As to be expected, the searching of occurrences in files took quite a bit of time. That can’t be avoided. I use a splitting iterator, and then a binary tree to look up if a word is in our wanted list.
When getting the HTML documents from Kvarn and parsing them, it turned out the big performance hog was the HTML parsing. Chockers. So I implemented a cache for the processed HTML documents (plain text to search) which resets every 10 minutes.
If the total count of words is too large, I only check some of them for proximity. More on that later.
This all took response times (in a debug build, where performance is quite bad, but it highlights this well) from up to 500ms down to a measly 25ms.
Unexpected caveats
Testing my brand spanking new search engine, I noticed something. Some queries that should yield obvious results (I had them in front of me on the website), but some were completely missing. I don’t filter any hits. Oh shit!
After hours of the bugging, I came to a conclusion. Not an epiphany, simply slowly connecting dots. That’s what most often happens. You realize how dumb you are.
In this case, it was the typo tolerance which cause the issue. See, when I get documents containing a word, I look every similar word to the target up serially. That means the document IDs aren’t sorted in the iterator. That breaks the system.
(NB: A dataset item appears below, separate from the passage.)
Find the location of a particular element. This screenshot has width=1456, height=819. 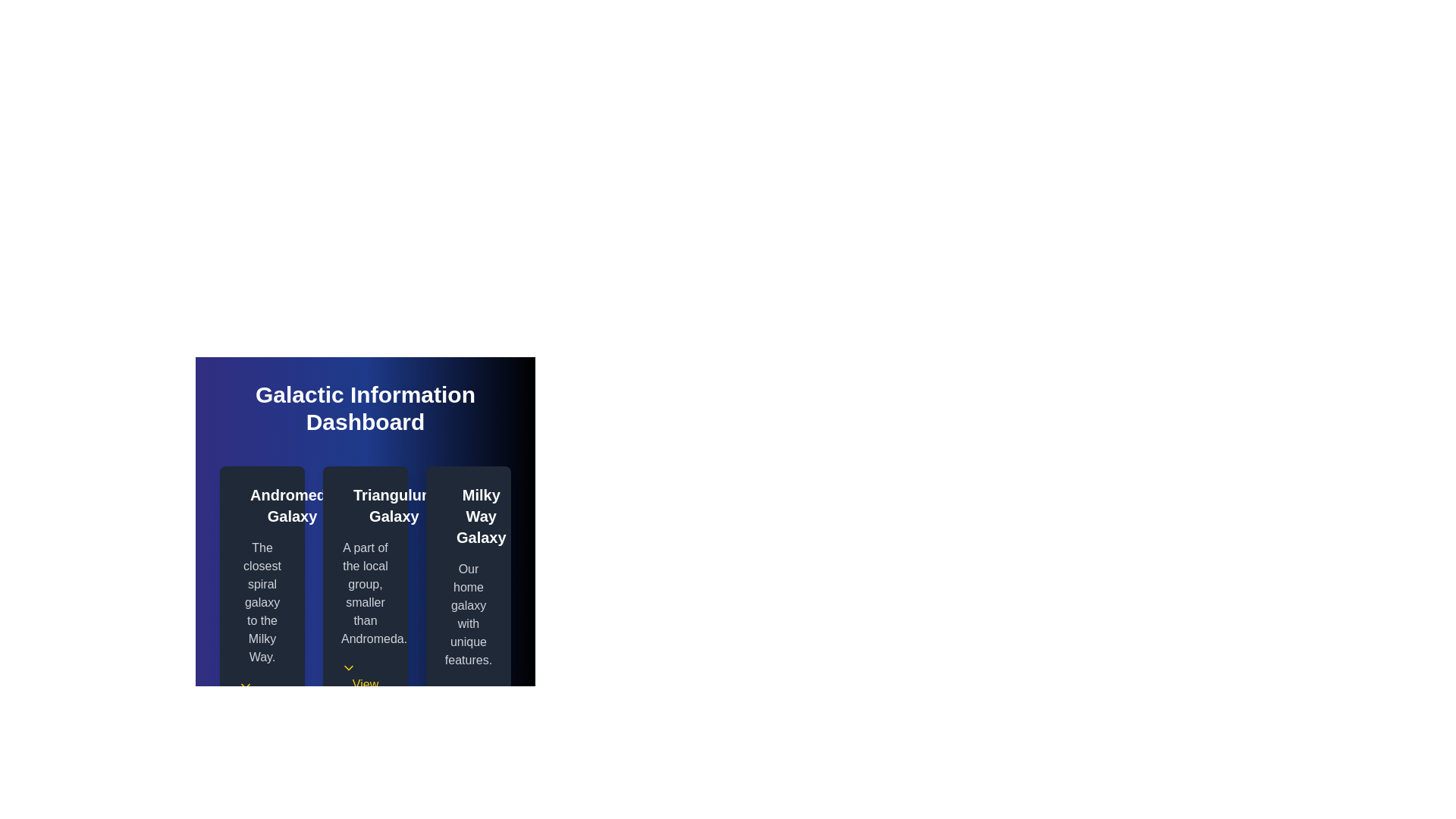

the curving line forming a symmetrical pattern inside the yellow globe icon located in the 'Triangulum Galaxy' panel is located at coordinates (349, 503).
The solution was to create a binary tree set from the iterator, and then iterate that. This method isn’t optimal. We allocate for temporary values. Another solution I might pursue is only using the word most proximate to the user input.
Another oddity was AND NOT not working. That rooted in the fact the closest occurrence of the NOT iterator should lower the rating of the AND item.
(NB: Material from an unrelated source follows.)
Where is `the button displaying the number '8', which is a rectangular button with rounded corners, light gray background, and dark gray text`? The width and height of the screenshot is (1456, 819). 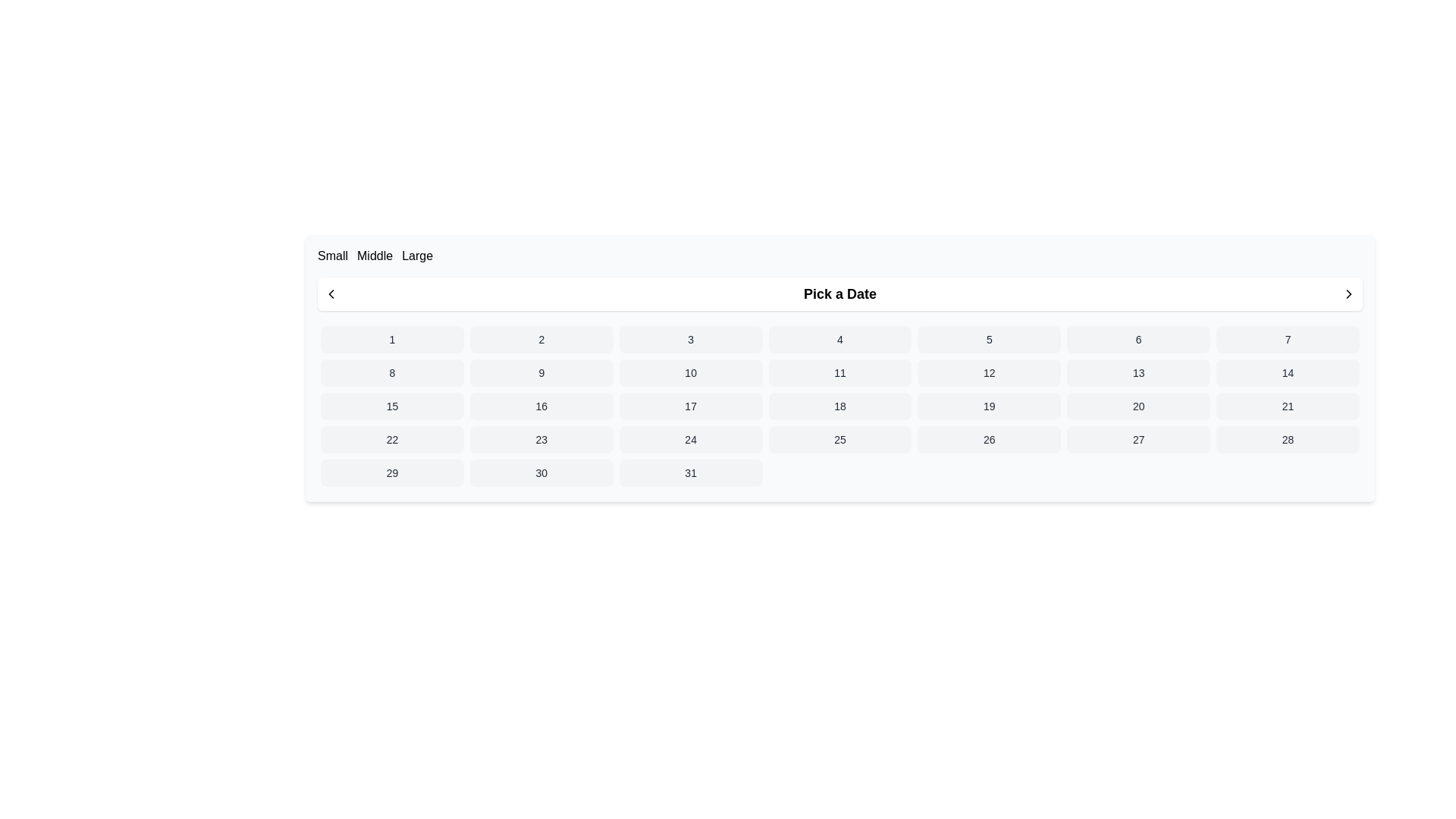 the button displaying the number '8', which is a rectangular button with rounded corners, light gray background, and dark gray text is located at coordinates (392, 373).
Using the aforementioned iterator approach with one NOT occurrence in a document with several AND occurrences resulted in only the first AND occurrence getting a lower rating.
This can be fixed by controlling when items are removed from the iterator. If the AND and NOT are on the same document, we peek the next NOT occurrence. If that’s closer, use it. Repeat the previous step. Then, don’t remove the item from the iterator. To achieve this, I’d have to modify the functions in the library providing the set operations on iterators.
This section was added later in the search engine’s development.
The issue above was resolved by turning the NOT part into a BTreeSet. For each AND occurrence, we then check the BTreeSet. This is bad, as intermediate allocations can get large. I recently fixed this by writing a function which looks for the “closest” pairs in ordered iterators. That also improved relevance, as closer NOT occurrences can be found.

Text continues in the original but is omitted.